The records>
★ ★ ★

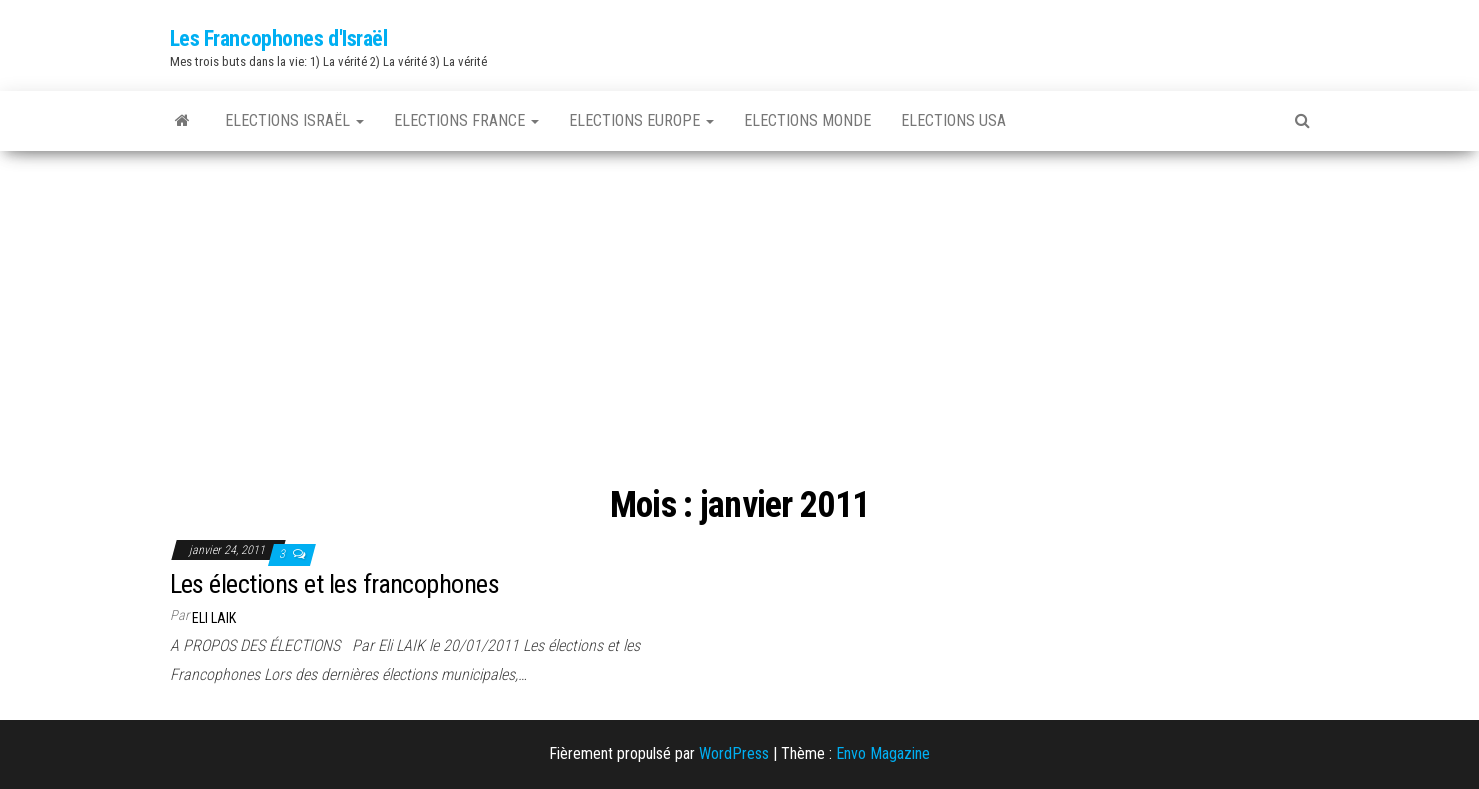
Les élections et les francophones (335, 584)
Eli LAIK (214, 618)
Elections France (466, 120)
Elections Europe (641, 120)
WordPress (734, 753)
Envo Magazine (883, 753)
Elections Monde (807, 120)
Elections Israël (294, 120)
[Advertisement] (740, 301)
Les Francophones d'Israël (279, 38)
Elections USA (953, 120)
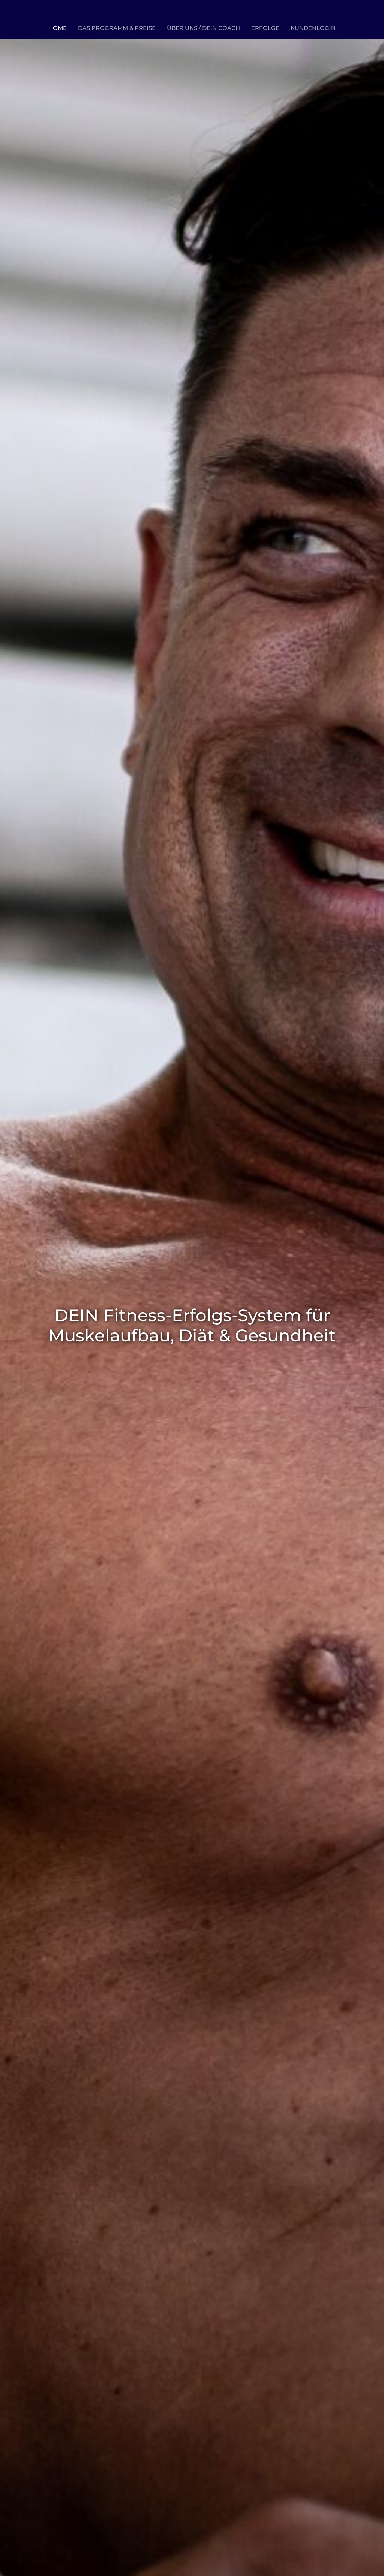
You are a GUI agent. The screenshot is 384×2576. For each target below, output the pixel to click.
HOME (57, 27)
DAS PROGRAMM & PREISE (117, 27)
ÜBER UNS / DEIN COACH (203, 27)
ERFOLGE (265, 27)
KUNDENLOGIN (313, 27)
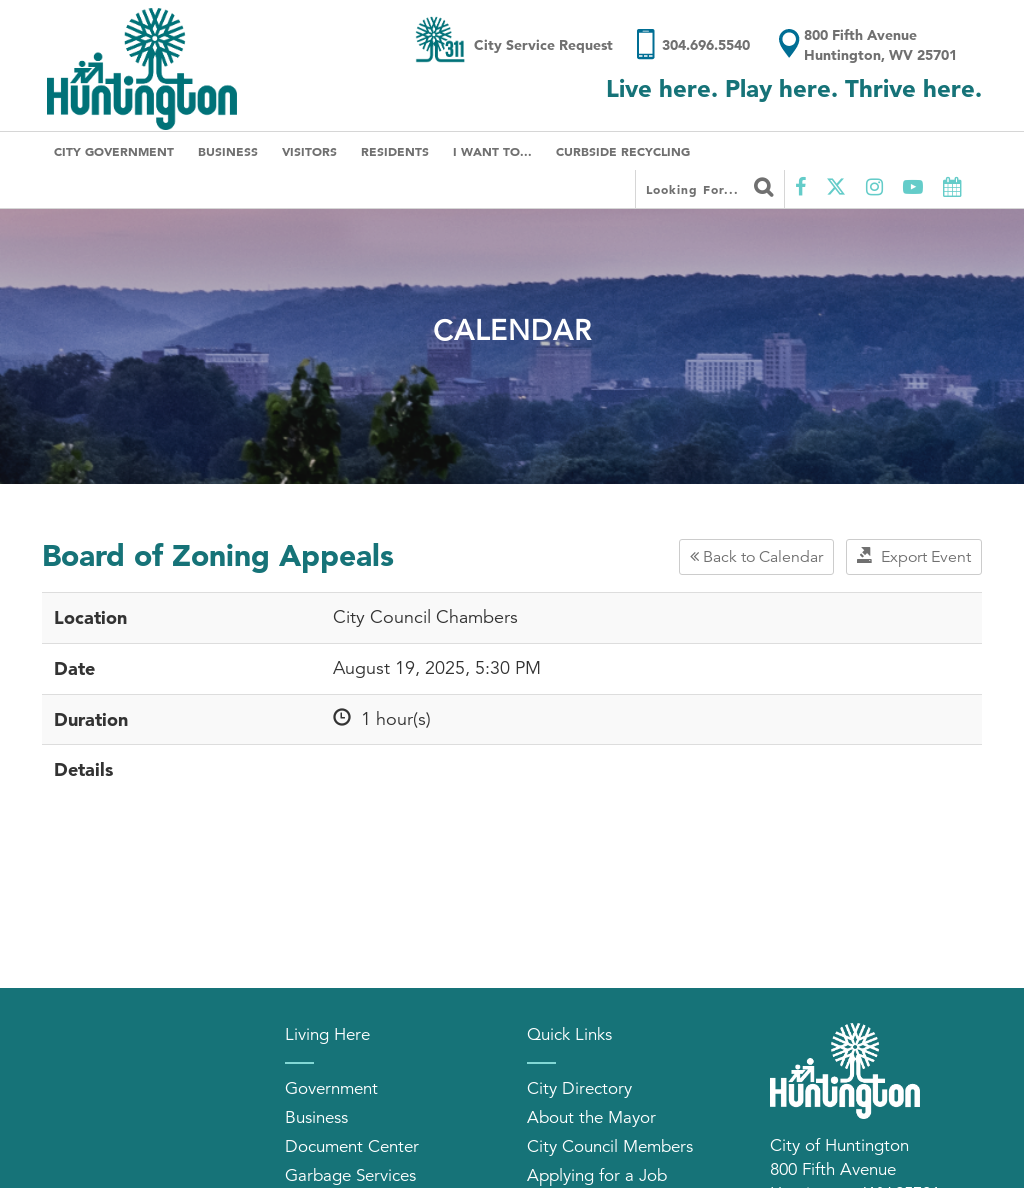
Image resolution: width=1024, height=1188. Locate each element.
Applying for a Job (597, 1175)
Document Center (352, 1146)
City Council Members (610, 1146)
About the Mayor (591, 1117)
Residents (395, 151)
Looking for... (710, 187)
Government (331, 1088)
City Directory (579, 1088)
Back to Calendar (756, 557)
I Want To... (492, 151)
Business (228, 151)
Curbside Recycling (623, 151)
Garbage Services (350, 1175)
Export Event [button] (914, 557)
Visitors (309, 151)
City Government (114, 151)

★ ★ ★

Exercise objective>
Retype all of the lines above, character for character and in their original order. Omit the pictures.

Task result>
Les élections et les francophones (335, 584)
Eli LAIK (214, 618)
Elections France (466, 120)
Elections Europe (641, 120)
WordPress (734, 753)
Envo Magazine (883, 753)
Elections Monde (807, 120)
Elections Israël (294, 120)
[Advertisement] (740, 301)
Les Francophones d'Israël (279, 38)
Elections USA (953, 120)
You are a GUI agent. The screenshot is 384×2576. For each target below, output the pixel to click.
HOME (57, 27)
DAS PROGRAMM & PREISE (117, 27)
ÜBER UNS / DEIN COACH (203, 27)
ERFOLGE (265, 27)
KUNDENLOGIN (313, 27)
Image resolution: width=1024, height=1188. Locate each element.
Applying for a Job (597, 1175)
Document Center (352, 1146)
City Council Members (610, 1146)
About the Mayor (591, 1117)
Residents (395, 151)
Looking for... (710, 187)
Government (331, 1088)
City Directory (579, 1088)
Back to Calendar (756, 557)
I Want To... (492, 151)
Business (228, 151)
Curbside Recycling (623, 151)
Garbage Services (350, 1175)
Export Event [button] (914, 557)
Visitors (309, 151)
City Government (114, 151)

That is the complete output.